A Comcast customer who is dissatisfied with Internet speeds set up a Raspberry Pi to automatically tweet at Comcast each time speeds are much lower than advertised.
"I pay for 150Mbps down and 10Mbps up," Reddit user AlekseyP wrote over the weekend. "The Raspberry Pi runs a series of speed tests every hour and stores the data. Whenever the down[load] speed is below 50Mbps the Pi uses a Twitter API to send an automatic tweet to Comcast listing the speeds. I know some people might say I should not be complaining about 50Mbps down, but when they advertise 150 and I get 10-30 I am unsatisfied."

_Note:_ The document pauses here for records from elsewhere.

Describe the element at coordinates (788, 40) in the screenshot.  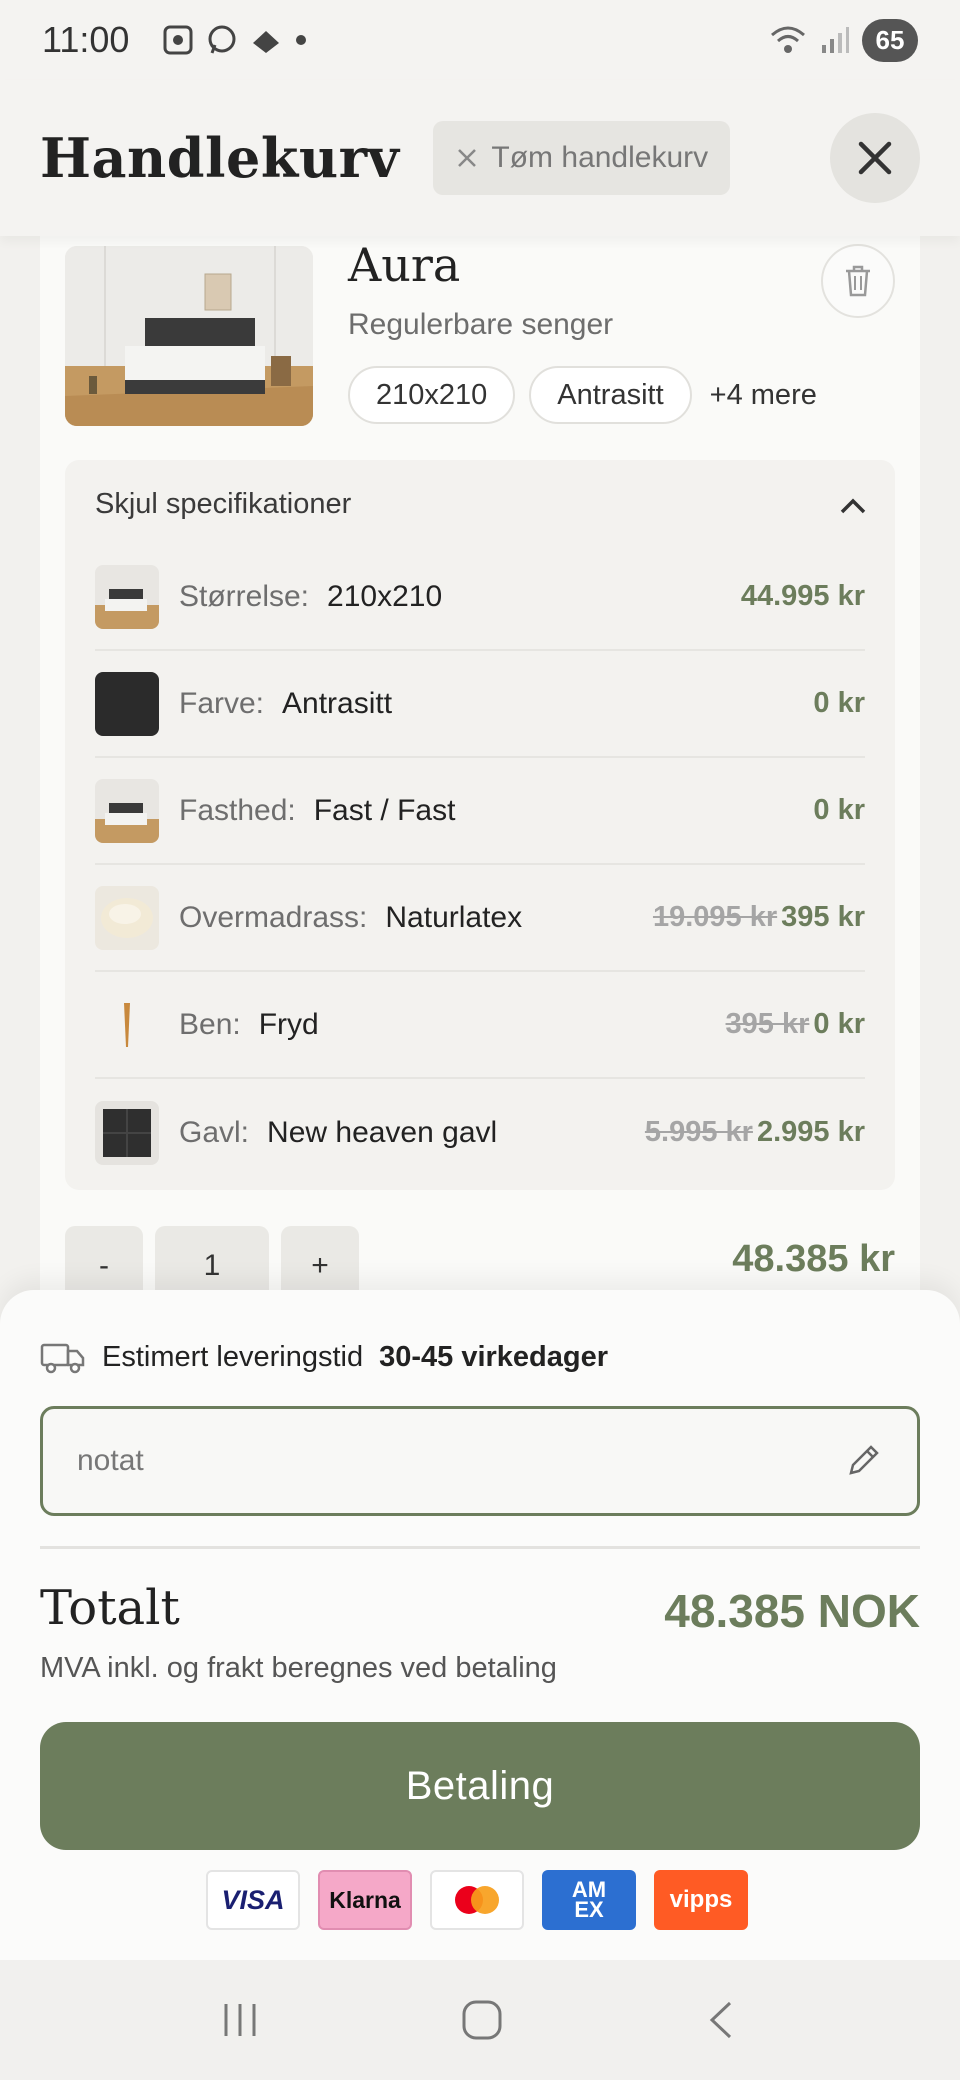
I see `wifi-icon` at that location.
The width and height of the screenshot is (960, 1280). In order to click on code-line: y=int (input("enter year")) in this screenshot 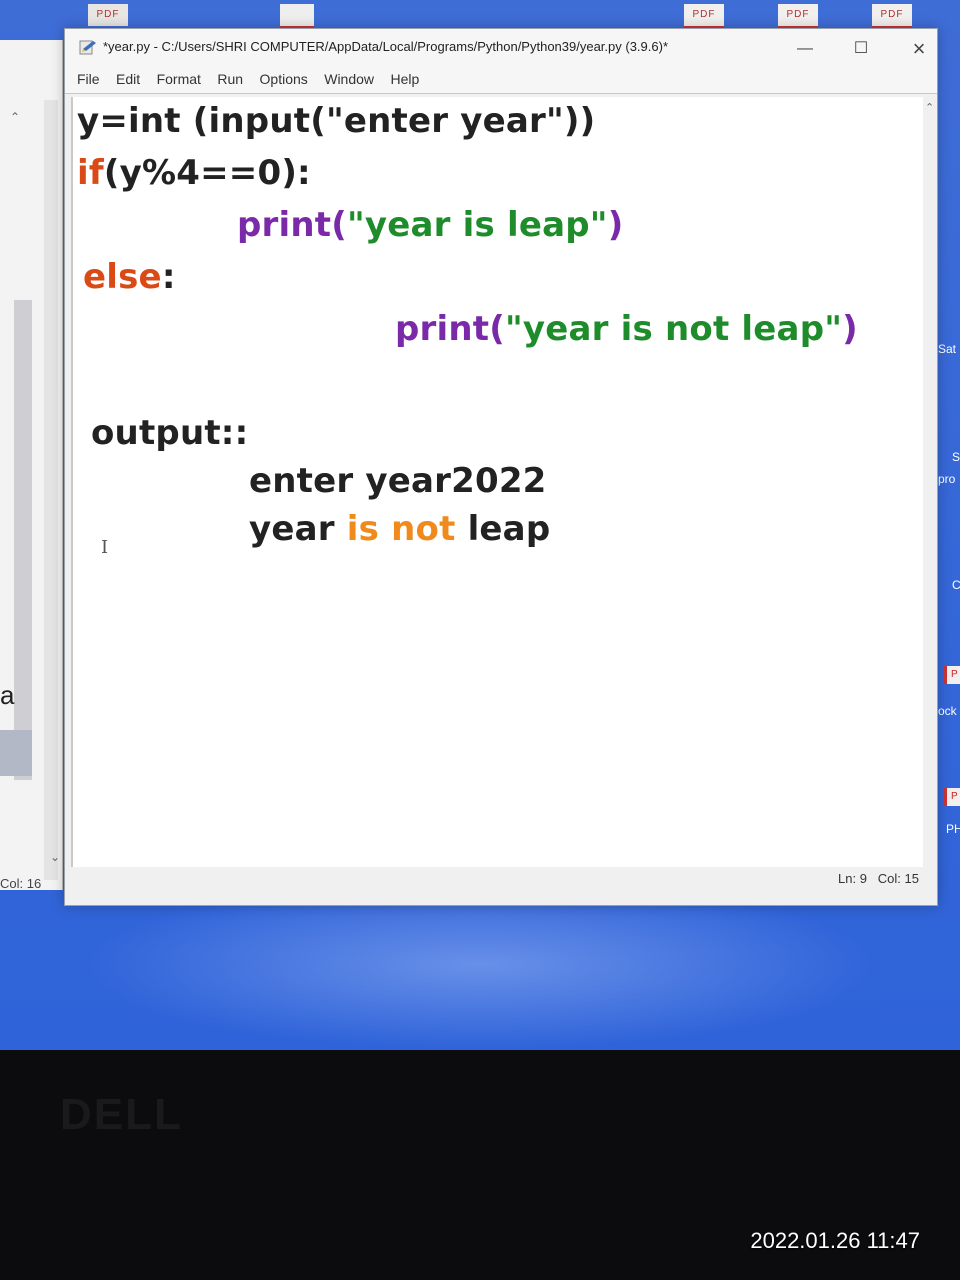, I will do `click(336, 121)`.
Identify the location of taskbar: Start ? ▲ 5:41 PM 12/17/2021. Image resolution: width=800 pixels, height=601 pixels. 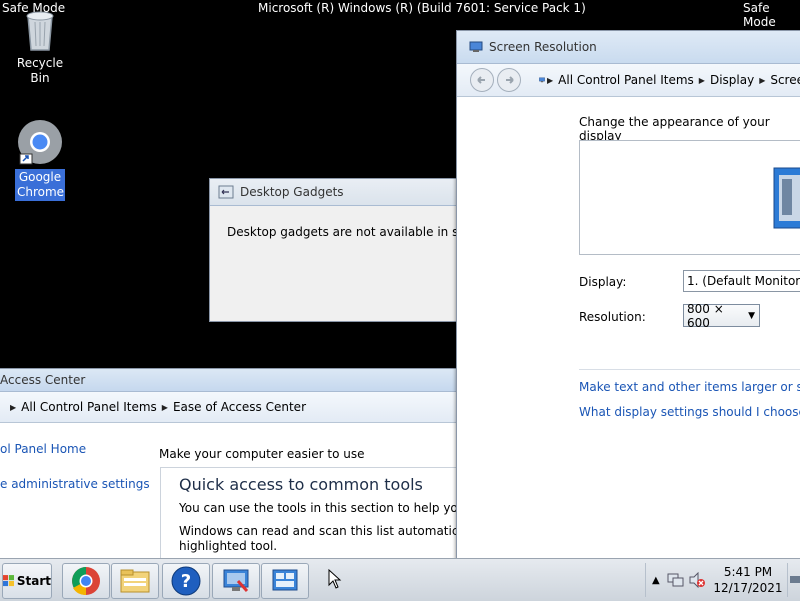
(400, 580).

AlekseyP made the Twitter bot's code available on Pastebin. "I am by no means some fancy programmer so there is no need to point out that my code is ugly or could be better," the Redditor wrote. AlekseyP set the tweeting threshold at 50Mbps in part because the Raspberry Pi's Ethernet port tops out at 100Mbps.
The Twitter account controlled by the bot has tweeted speed test results 16 times in the past three months, often getting replies from Comcast customer service.
Speeds were at their worst on New Year's Day when they dropped to 2Mbps:
Hey @Comcast why is my internet speed 2down\9up when I pay for 150down\10up in Washington DC? @ComcastCares @xfinity #comcast #speedtest
— AComcast User (@A_Comcast_User) January 1, 2016
"Plenty of the drops were during hours when we were not home or everyone was asleep," AlekseyP wrote.
Of course, no consumer broadband service hits advertised speeds 100 percent of the time for all customers. Speeds are generally advertised as "up to" a certain Mbps. Comcast says on its website that "Actual speeds vary and are not guaranteed."
If AlekseyP's Raspberry Pi has been running hourly speed tests and only found lower-than 50Mbps speeds 16 times in three months, that would mean actual speeds are 50Mbps or above more than 99 percent of the time.